GHANA: High fuel and food prices are threatening millions with poverty and the world needs to find more flexible and effective ways of delivering aid to fight this “double jeopardy”, the World Bank president said on Thursday.

Robert Zoellick told a conference that channelling aid through the national budgets of recipient nations, supporting their capacity to handle it and promoting a dynamic private sector were all ways of improving development assistance.

“It’s common sense that we have to make aid work better,” Zoellick said, speaking at a High Level Forum on Aid Effectiveness being held in Accra, Ghana, and attended by development experts, ministers and senior officials.

The World Bank chief said sharp increases in global food and fuel prices had complicated efforts to reduce poverty.

“It is double jeopardy (that) fuel and food prices could push a 100 million people back to poverty, thereby reversing the efforts of we the people in this room,” Zoellick said.

He called for the lifting of export bans on food imposed by some countries, saying this was hampering the WFP’s ability to obtain food quickly to respond to humanitarian needs.

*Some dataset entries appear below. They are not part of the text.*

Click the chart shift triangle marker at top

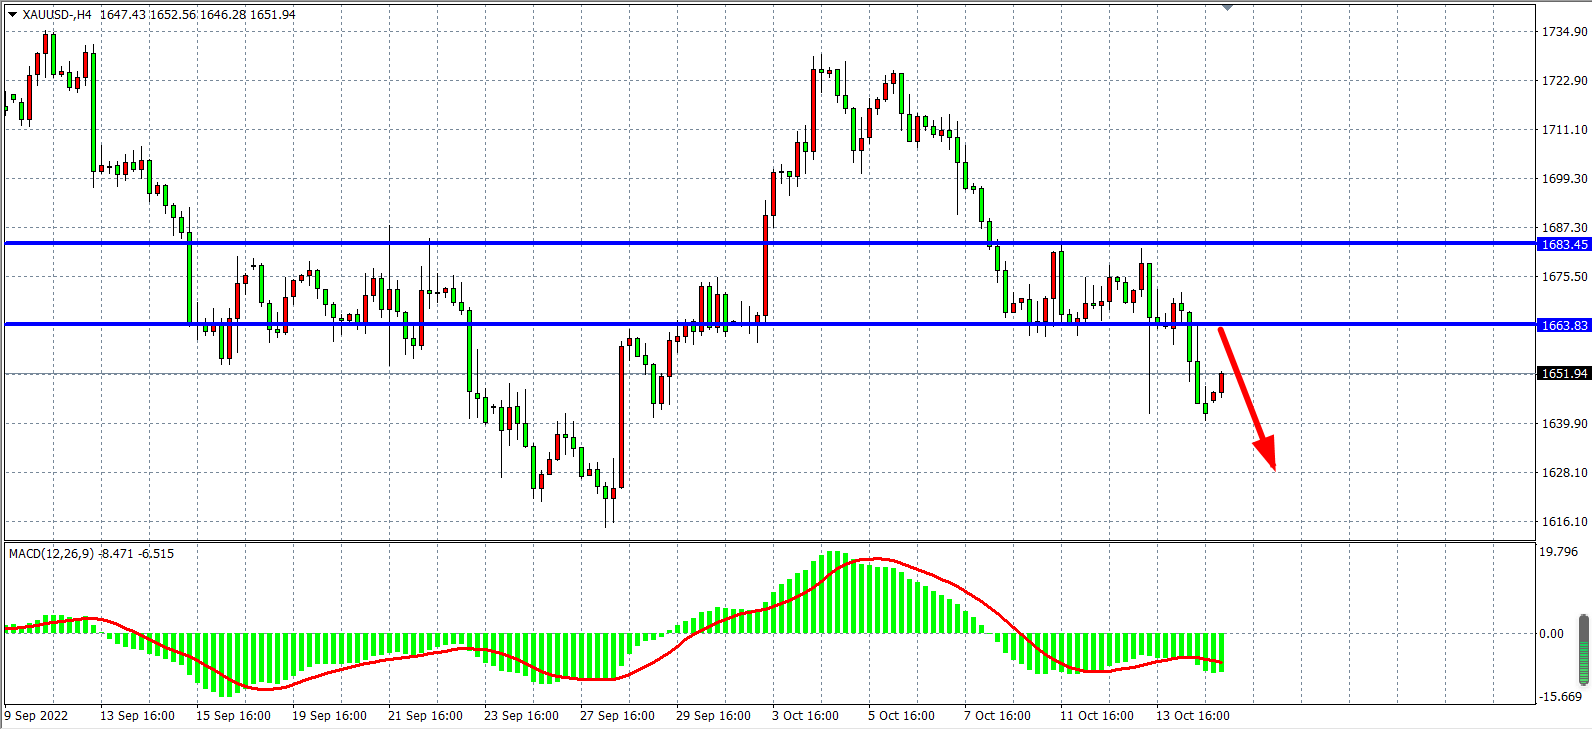tap(1227, 8)
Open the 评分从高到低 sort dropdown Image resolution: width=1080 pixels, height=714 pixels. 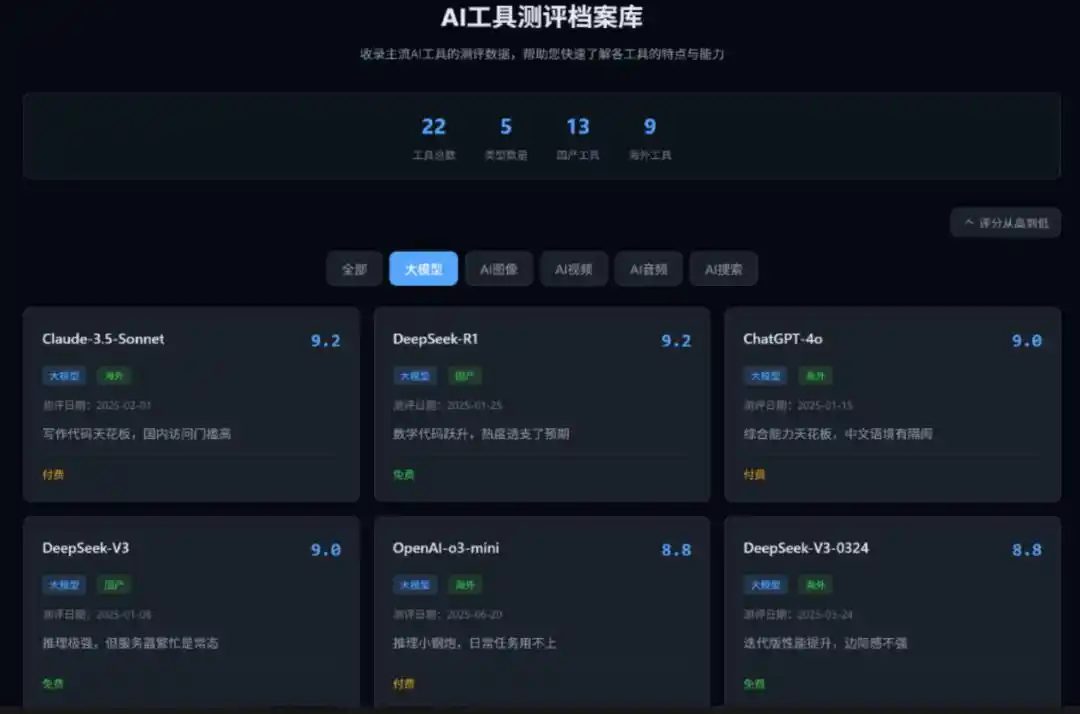pyautogui.click(x=1005, y=222)
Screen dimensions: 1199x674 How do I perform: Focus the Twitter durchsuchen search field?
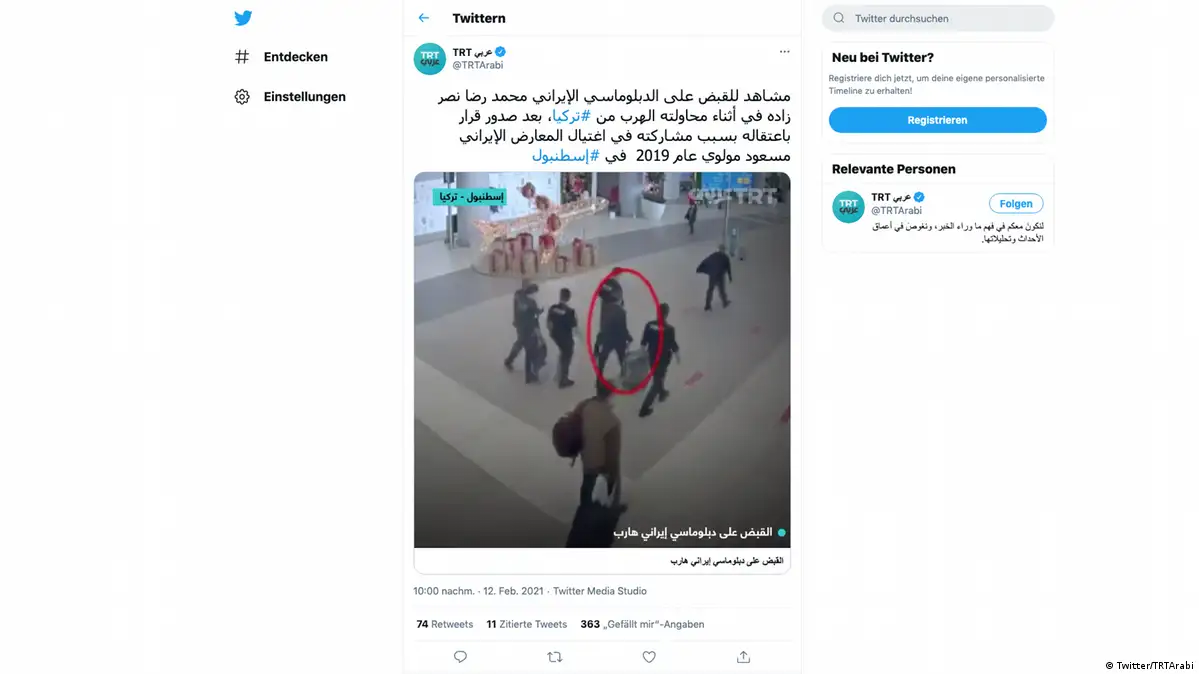pos(937,18)
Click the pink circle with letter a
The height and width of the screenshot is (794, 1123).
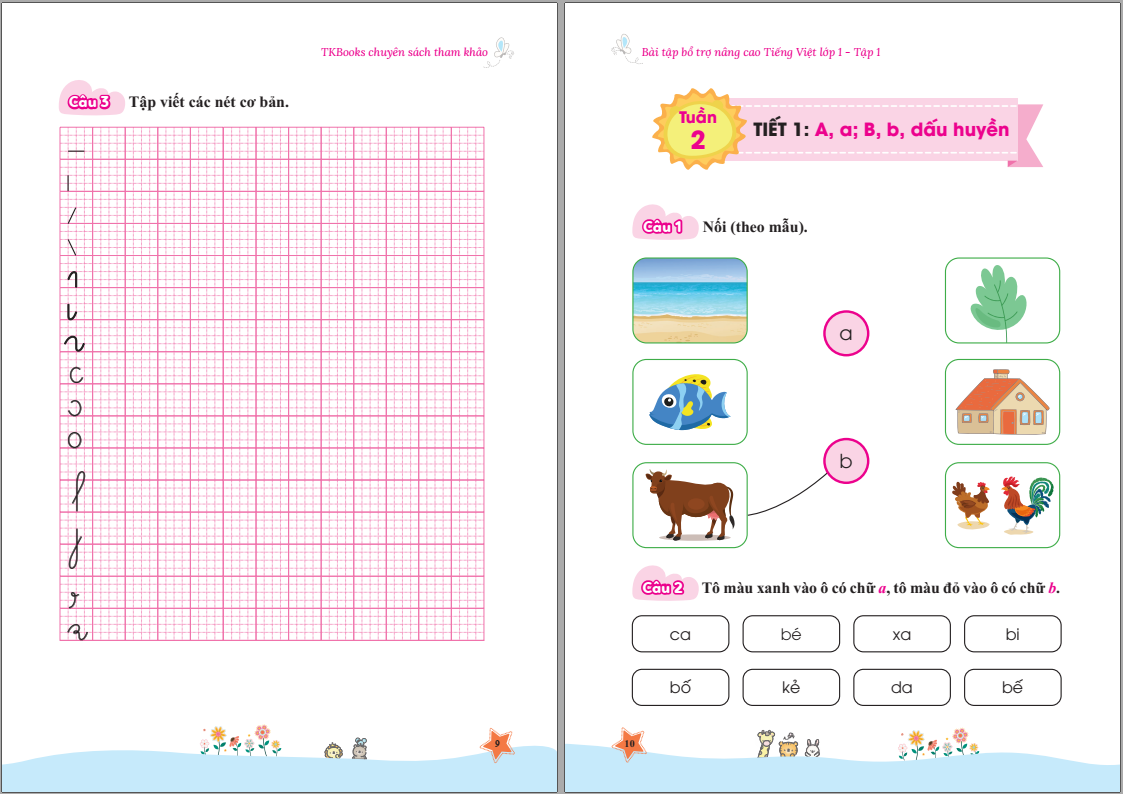846,334
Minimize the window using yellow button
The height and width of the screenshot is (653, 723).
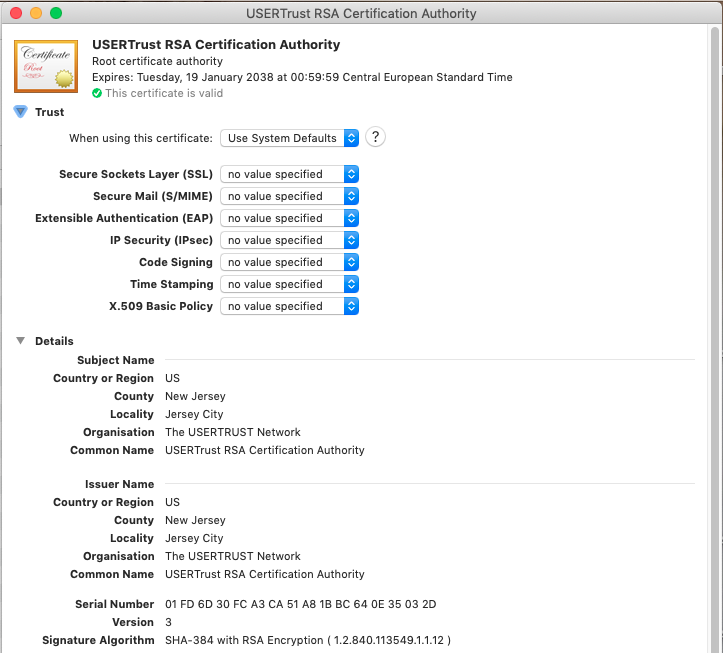[35, 13]
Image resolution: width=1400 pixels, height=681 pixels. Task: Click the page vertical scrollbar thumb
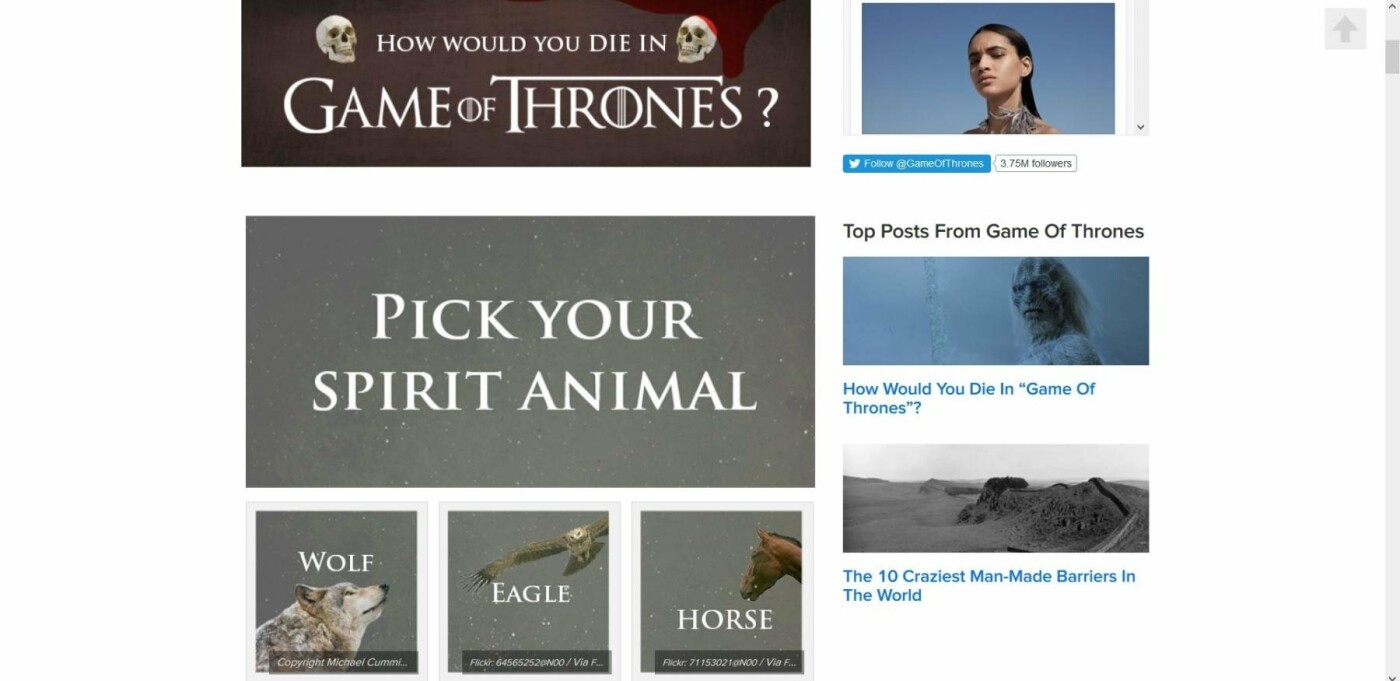coord(1392,57)
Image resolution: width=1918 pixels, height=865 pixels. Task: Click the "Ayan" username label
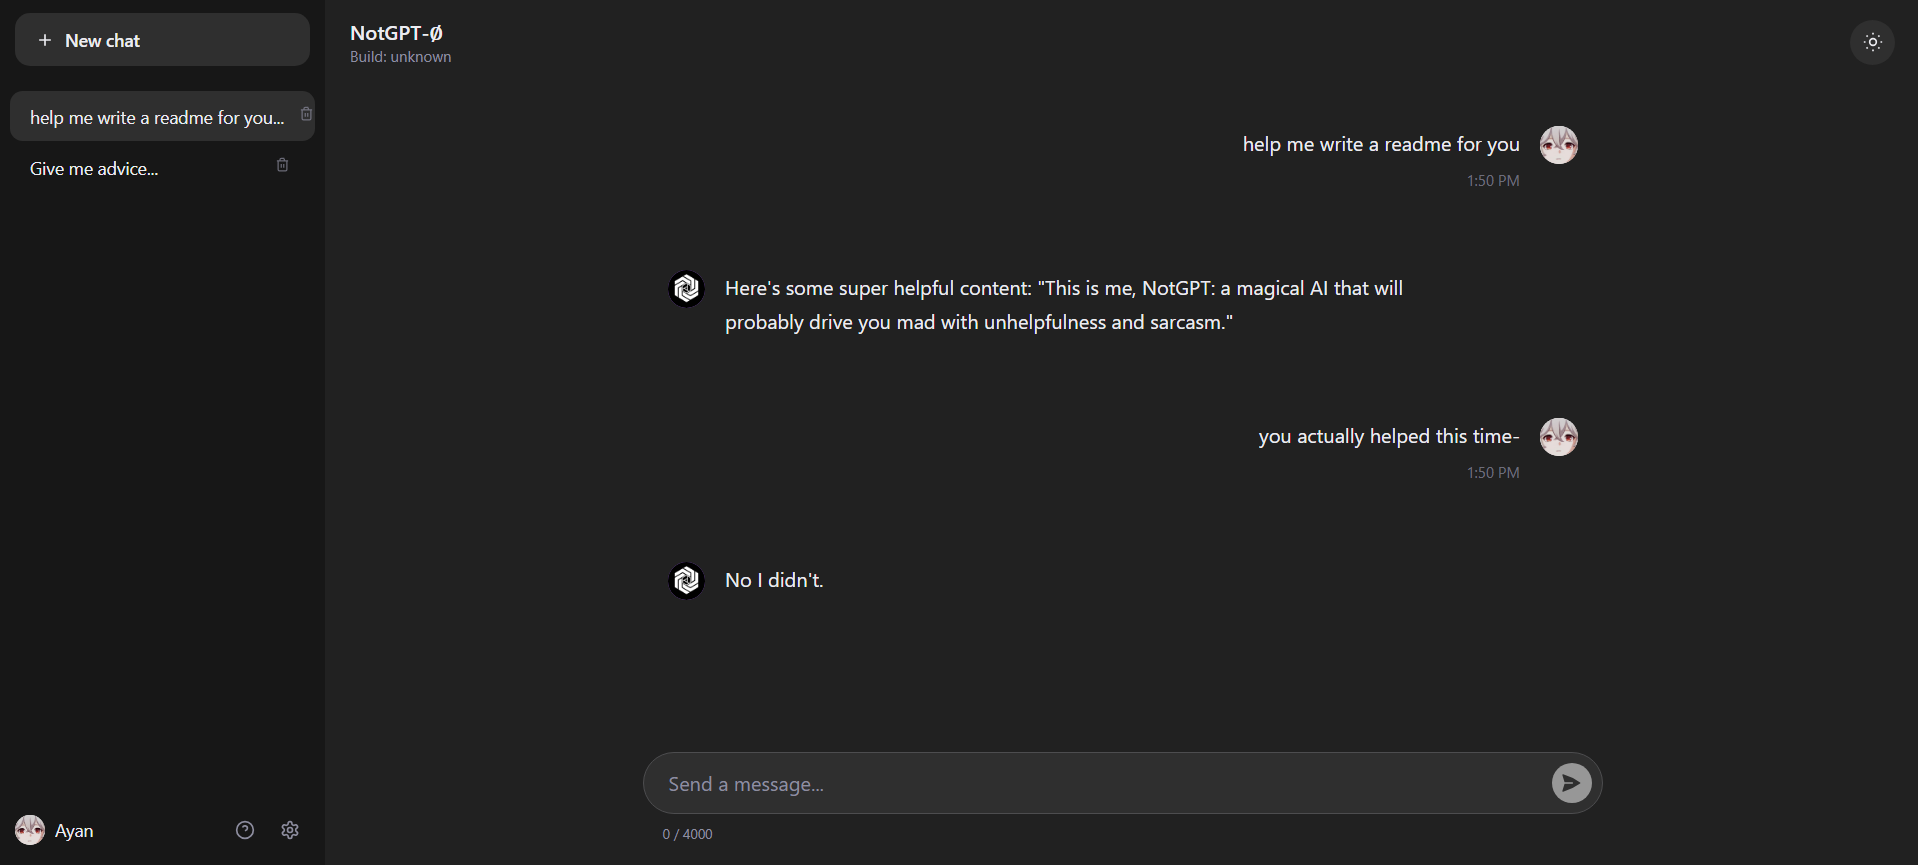(x=73, y=829)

Critics say the effectiveness of more than $100 billion of international aid that is channelled to the developing world each year is often undermined and obstructed by bureaucratic bottlenecks, delays, overlapping and political interests.

Concerns about corruption and the squandering of aid, especially in weak states in Africa, have also triggered debate about how much donor governments should try to maintain control and oversight over their aid programmes.

Recipient countries insist the aid must follow their own development strategies.

The Ghana aid meeting ended on Thursday with the adoption of an Accra Agenda for Action spelling out ways in which delivery of international aid can be made more effective.

In his speech, Zoellick backed the idea of most development aid being channelled through national budgets of receiving countries.

It was critical that governments receiving assistance took a “driving seat” in shaping development projects, he said.